** Task instructions **
Arrange the lines of the items below as a numbered list, beginning at the line that has "The width and height of the screenshot is (1080, 565)." and stopping after the last line of the items. Skip blank lines and leave the pictures out.

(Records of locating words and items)
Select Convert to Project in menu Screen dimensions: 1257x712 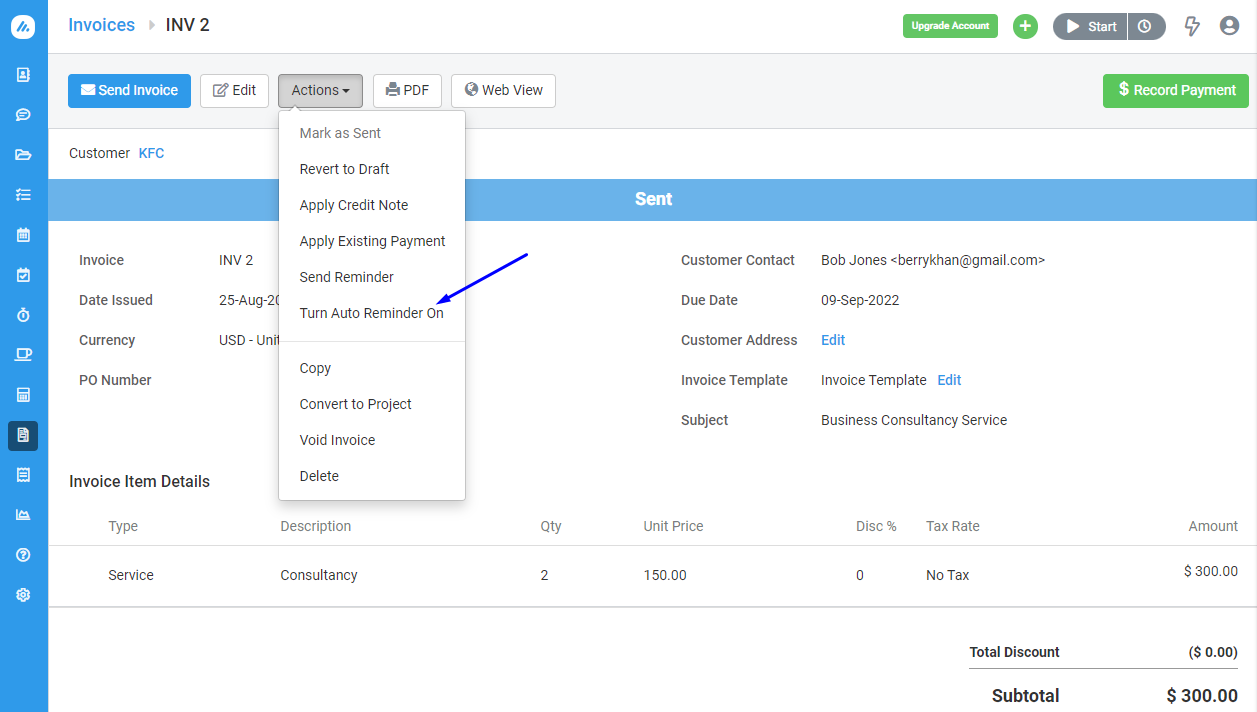click(355, 404)
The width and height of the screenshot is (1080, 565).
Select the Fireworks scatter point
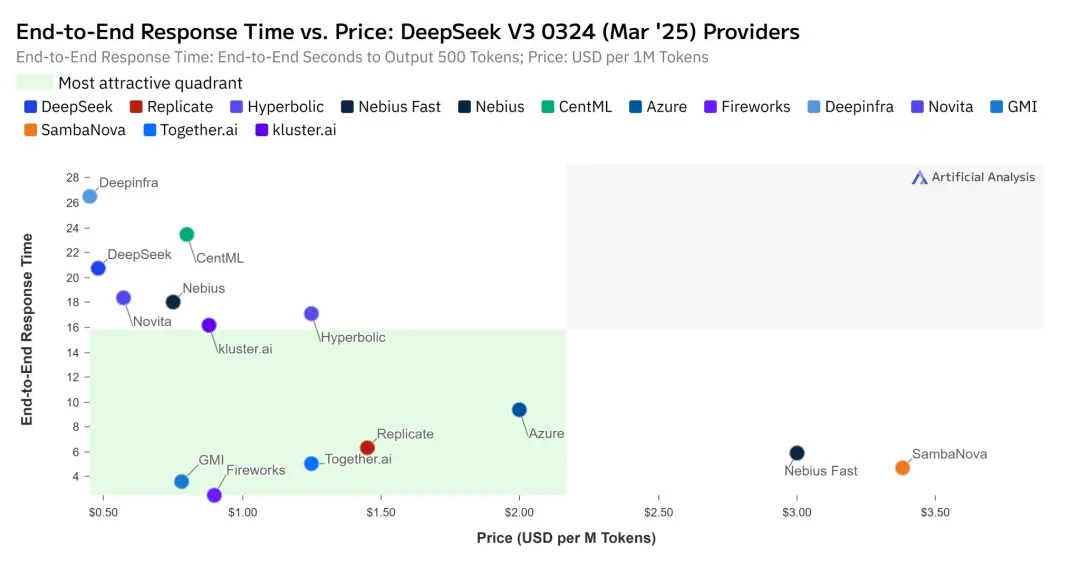tap(214, 495)
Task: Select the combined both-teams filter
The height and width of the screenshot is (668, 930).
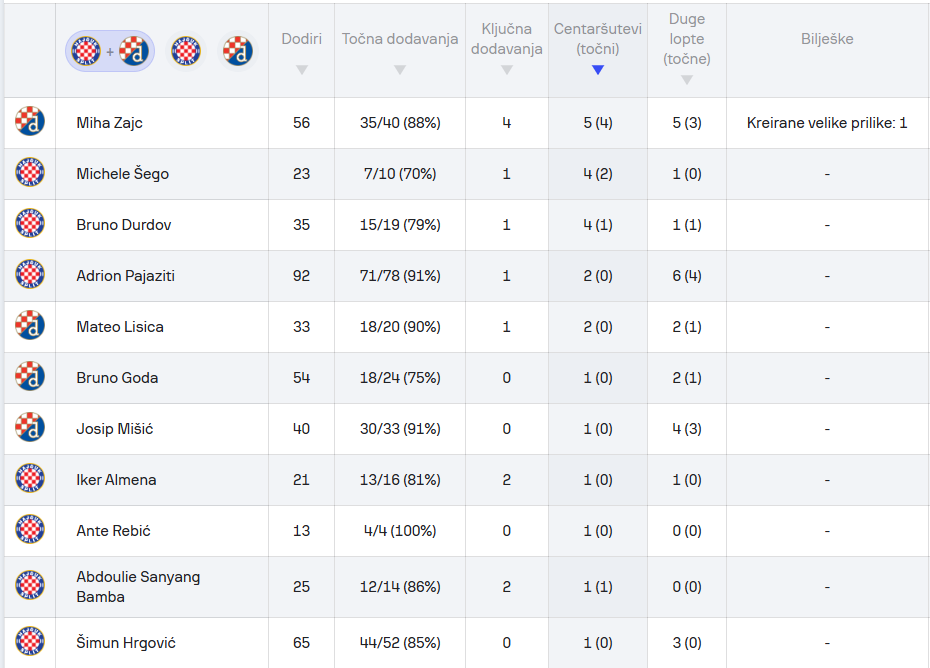Action: click(x=110, y=50)
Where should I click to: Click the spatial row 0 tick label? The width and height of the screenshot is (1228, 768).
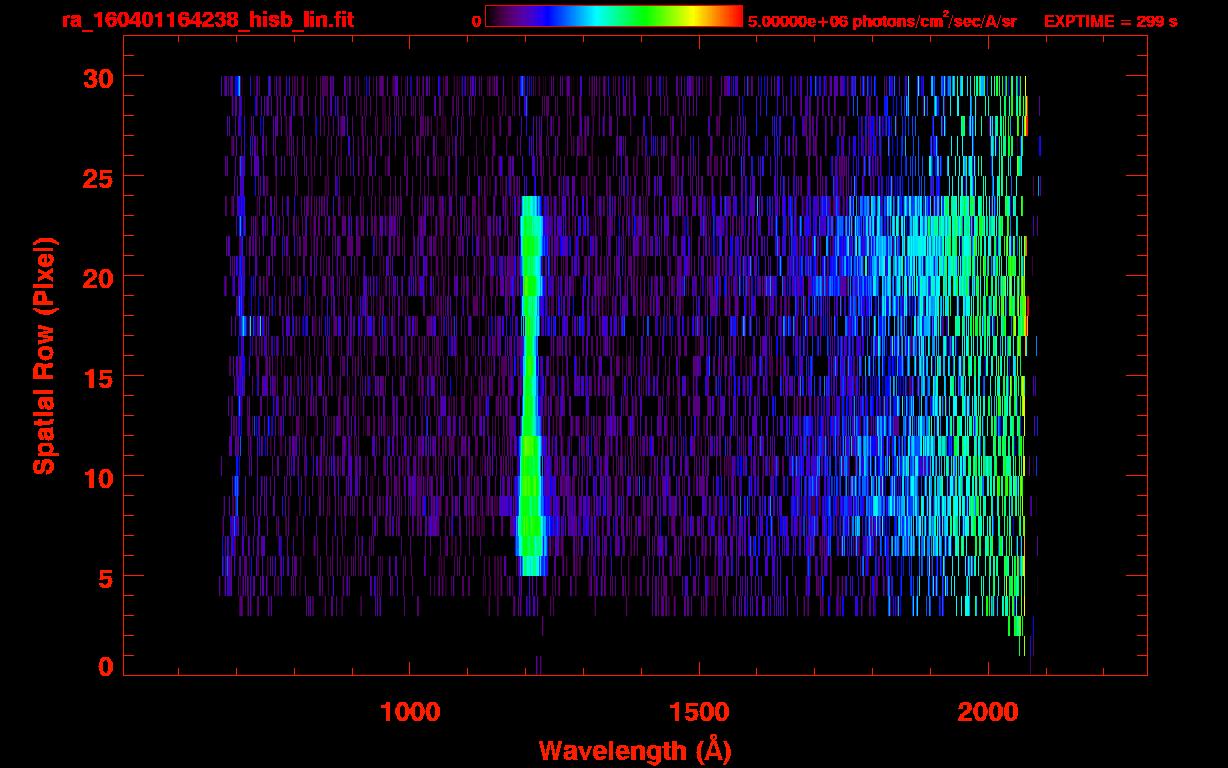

** Solution to this exercise **
1. The width and height of the screenshot is (1080, 565).
2. Select the Fireworks scatter point
3. tap(214, 495)
4. Task: Select the combined both-teams filter
5. The height and width of the screenshot is (668, 930).
6. Action: click(x=110, y=50)
7. Where should I click to: Click the spatial row 0 tick label? The width and height of the screenshot is (1228, 768).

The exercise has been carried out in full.